[Your task]:
Find the line with "Task: Click the paperclip" in the entries below. Repeat it, every following line, and the line with "The width and height of the screenshot is (900, 501).", exactly and with nothing added.
[Data excerpts Boundary: Start]
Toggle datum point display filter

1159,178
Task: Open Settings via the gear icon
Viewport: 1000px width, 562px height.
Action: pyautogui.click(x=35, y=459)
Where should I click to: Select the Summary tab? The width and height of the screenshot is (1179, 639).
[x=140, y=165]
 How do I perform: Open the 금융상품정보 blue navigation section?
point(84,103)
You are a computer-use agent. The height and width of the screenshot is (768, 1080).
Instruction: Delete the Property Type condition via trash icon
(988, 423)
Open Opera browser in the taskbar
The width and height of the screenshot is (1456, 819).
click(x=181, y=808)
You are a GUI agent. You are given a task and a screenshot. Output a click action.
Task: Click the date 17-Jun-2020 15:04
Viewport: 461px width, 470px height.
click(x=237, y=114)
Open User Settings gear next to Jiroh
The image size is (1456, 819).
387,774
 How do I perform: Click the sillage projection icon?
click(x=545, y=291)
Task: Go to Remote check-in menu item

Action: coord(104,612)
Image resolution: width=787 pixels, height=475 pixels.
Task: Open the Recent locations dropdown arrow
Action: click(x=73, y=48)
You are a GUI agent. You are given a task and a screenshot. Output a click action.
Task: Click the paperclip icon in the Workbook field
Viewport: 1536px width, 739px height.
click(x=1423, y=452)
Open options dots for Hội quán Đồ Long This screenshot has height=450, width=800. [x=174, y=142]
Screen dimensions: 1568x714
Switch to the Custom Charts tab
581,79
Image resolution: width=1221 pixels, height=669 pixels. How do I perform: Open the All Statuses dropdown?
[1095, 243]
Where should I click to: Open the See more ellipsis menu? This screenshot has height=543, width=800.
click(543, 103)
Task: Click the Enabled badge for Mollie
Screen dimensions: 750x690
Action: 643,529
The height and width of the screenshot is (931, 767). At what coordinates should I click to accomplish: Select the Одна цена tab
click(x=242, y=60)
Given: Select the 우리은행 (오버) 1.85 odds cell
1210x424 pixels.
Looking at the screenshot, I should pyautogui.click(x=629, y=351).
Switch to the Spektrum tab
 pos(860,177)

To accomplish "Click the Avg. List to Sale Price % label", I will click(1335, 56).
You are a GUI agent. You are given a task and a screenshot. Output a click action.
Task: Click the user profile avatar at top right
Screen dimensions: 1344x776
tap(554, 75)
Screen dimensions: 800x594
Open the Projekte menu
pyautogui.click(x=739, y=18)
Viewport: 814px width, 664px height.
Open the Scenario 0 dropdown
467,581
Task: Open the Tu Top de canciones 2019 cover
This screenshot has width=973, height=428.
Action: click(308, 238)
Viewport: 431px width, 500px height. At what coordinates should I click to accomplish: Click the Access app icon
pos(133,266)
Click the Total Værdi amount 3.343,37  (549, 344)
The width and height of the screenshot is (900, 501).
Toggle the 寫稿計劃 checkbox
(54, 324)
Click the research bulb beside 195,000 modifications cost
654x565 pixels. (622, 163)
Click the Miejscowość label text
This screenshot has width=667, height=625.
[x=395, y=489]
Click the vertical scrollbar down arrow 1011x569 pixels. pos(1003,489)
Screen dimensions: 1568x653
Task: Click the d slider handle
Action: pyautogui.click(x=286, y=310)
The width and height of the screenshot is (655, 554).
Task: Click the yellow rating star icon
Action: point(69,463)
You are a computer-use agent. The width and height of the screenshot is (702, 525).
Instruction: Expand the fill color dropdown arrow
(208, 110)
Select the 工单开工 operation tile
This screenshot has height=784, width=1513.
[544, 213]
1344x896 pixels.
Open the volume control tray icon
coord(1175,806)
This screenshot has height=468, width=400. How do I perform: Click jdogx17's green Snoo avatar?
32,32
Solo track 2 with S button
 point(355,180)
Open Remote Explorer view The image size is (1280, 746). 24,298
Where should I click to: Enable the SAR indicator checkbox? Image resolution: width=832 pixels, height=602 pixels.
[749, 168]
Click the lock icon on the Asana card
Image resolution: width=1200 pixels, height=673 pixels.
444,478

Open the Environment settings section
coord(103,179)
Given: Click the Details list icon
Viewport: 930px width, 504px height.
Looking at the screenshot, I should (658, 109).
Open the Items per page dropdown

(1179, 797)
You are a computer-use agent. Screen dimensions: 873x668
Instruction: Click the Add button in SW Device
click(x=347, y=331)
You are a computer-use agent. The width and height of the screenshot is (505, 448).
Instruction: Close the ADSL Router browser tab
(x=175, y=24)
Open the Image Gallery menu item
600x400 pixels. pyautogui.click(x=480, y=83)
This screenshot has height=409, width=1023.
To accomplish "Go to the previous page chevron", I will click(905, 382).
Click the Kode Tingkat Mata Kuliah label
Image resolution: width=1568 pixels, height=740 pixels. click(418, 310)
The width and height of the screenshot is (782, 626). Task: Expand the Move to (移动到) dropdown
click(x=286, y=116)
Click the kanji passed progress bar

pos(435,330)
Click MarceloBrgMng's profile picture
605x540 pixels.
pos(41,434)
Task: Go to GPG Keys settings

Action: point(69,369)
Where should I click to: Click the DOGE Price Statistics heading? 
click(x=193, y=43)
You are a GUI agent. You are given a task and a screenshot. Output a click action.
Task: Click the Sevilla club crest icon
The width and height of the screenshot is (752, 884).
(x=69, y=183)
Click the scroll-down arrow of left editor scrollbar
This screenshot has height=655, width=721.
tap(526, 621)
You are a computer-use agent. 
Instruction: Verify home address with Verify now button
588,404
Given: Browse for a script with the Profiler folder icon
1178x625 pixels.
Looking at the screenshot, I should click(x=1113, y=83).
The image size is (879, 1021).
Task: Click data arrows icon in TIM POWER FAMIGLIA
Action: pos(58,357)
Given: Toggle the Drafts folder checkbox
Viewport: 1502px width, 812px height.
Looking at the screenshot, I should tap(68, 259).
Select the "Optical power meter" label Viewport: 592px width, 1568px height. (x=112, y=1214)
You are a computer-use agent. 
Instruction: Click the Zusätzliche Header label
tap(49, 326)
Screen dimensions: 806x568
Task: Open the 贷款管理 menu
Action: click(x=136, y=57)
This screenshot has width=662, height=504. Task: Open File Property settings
[Data excerpts Boundary: End]
[Response to the exercise]:
Task: Click the paperclip icon in the Workbook field
Viewport: 1536px width, 739px height.
click(x=1423, y=452)
Open options dots for Hội quán Đồ Long This screenshot has height=450, width=800. [x=174, y=142]
Screen dimensions: 1568x714
Switch to the Custom Charts tab
581,79
Image resolution: width=1221 pixels, height=669 pixels. How do I perform: Open the All Statuses dropdown?
[1095, 243]
Where should I click to: Open the See more ellipsis menu? This screenshot has height=543, width=800.
click(543, 103)
Task: Click the Enabled badge for Mollie
Screen dimensions: 750x690
Action: 643,529
The height and width of the screenshot is (931, 767). At what coordinates should I click to accomplish: Select the Одна цена tab
click(x=242, y=60)
Given: Select the 우리은행 (오버) 1.85 odds cell
1210x424 pixels.
Looking at the screenshot, I should pyautogui.click(x=629, y=351).
Switch to the Spektrum tab
 pos(860,177)

To accomplish "Click the Avg. List to Sale Price % label", I will click(1335, 56).
You are a GUI agent. You are given a task and a screenshot. Output a click action.
Task: Click the user profile avatar at top right
Screen dimensions: 1344x776
tap(554, 75)
Screen dimensions: 800x594
Open the Projekte menu
pyautogui.click(x=739, y=18)
Viewport: 814px width, 664px height.
Open the Scenario 0 dropdown
467,581
Task: Open the Tu Top de canciones 2019 cover
This screenshot has width=973, height=428.
Action: click(308, 238)
Viewport: 431px width, 500px height. At what coordinates should I click to accomplish: Click the Access app icon
pos(133,266)
Click the Total Værdi amount 3.343,37  (549, 344)
The width and height of the screenshot is (900, 501).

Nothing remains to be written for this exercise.